(Data items)
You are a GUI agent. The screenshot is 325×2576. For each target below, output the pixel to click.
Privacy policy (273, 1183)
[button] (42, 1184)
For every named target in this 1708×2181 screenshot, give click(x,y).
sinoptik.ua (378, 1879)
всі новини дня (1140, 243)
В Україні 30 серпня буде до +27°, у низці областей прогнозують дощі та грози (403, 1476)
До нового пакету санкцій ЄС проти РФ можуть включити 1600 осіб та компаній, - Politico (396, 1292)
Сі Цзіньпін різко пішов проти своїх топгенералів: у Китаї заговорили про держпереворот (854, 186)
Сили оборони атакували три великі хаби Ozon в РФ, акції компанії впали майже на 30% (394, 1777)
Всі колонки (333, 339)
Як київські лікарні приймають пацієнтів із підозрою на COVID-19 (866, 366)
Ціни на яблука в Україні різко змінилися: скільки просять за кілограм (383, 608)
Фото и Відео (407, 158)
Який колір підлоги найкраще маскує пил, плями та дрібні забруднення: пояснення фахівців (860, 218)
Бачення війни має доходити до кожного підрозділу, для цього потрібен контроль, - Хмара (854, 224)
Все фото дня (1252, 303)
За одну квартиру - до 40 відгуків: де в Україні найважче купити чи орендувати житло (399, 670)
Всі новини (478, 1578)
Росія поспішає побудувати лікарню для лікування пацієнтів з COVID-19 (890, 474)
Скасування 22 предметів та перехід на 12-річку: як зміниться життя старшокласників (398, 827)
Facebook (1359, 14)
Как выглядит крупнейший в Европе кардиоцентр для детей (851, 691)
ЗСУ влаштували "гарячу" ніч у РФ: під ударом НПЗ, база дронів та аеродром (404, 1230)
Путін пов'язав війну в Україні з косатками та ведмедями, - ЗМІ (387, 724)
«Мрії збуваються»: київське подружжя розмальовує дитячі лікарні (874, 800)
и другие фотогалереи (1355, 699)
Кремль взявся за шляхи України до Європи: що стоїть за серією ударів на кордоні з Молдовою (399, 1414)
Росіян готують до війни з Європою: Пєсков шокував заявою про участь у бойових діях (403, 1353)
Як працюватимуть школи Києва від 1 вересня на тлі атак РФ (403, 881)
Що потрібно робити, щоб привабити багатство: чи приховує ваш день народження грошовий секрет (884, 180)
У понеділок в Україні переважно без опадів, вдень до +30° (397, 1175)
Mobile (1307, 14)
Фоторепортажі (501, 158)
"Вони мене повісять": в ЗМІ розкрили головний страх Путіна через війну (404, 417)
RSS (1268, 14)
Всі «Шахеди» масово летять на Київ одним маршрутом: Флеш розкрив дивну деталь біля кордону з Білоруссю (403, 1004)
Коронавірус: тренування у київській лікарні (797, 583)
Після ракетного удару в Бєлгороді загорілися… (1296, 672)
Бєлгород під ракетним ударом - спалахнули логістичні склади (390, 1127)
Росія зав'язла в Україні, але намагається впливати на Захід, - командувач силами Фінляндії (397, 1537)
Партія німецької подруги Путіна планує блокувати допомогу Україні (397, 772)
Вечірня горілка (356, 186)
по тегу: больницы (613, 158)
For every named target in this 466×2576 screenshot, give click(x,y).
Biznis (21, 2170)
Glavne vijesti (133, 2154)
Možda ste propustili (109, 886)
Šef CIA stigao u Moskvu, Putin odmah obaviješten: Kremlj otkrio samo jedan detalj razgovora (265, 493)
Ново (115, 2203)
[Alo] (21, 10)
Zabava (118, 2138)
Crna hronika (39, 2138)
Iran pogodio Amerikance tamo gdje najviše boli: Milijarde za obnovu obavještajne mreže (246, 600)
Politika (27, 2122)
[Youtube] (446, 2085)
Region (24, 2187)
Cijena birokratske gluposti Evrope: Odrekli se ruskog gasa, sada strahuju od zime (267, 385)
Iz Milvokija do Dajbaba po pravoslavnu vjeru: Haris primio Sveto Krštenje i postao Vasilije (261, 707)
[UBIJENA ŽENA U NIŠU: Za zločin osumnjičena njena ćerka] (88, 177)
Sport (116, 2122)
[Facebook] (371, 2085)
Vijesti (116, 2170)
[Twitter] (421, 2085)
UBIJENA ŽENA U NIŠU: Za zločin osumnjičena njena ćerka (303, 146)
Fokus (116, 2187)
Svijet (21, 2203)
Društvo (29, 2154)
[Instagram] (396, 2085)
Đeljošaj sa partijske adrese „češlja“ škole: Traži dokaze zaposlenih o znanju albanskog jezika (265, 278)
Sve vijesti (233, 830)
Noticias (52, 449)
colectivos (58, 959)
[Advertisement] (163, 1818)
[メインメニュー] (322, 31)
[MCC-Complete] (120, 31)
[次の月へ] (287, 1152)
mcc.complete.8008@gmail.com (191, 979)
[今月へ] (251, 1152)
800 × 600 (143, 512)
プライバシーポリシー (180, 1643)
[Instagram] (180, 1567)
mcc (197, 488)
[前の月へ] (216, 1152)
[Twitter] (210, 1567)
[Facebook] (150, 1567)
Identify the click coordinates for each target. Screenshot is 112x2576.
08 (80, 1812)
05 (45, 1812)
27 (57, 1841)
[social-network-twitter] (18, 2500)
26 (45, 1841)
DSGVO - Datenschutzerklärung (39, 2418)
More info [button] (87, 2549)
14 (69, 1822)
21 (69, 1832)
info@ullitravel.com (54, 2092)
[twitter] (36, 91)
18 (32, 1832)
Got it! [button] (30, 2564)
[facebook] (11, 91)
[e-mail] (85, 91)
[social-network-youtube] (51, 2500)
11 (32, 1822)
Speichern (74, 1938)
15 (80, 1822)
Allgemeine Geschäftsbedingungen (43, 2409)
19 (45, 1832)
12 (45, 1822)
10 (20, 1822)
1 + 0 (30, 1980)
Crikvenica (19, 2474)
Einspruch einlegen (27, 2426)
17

What is expected: Take the lines from the first line of the records through the line holding "всі новини дня (1140, 243)", both included, and please reproduce them exactly with nothing added.

Written answer:
You are a GUI agent. The screenshot is 325×2576. For each target below, output the pixel to click.
Privacy policy (273, 1183)
[button] (42, 1184)
For every named target in this 1708×2181 screenshot, give click(x,y).
sinoptik.ua (378, 1879)
всі новини дня (1140, 243)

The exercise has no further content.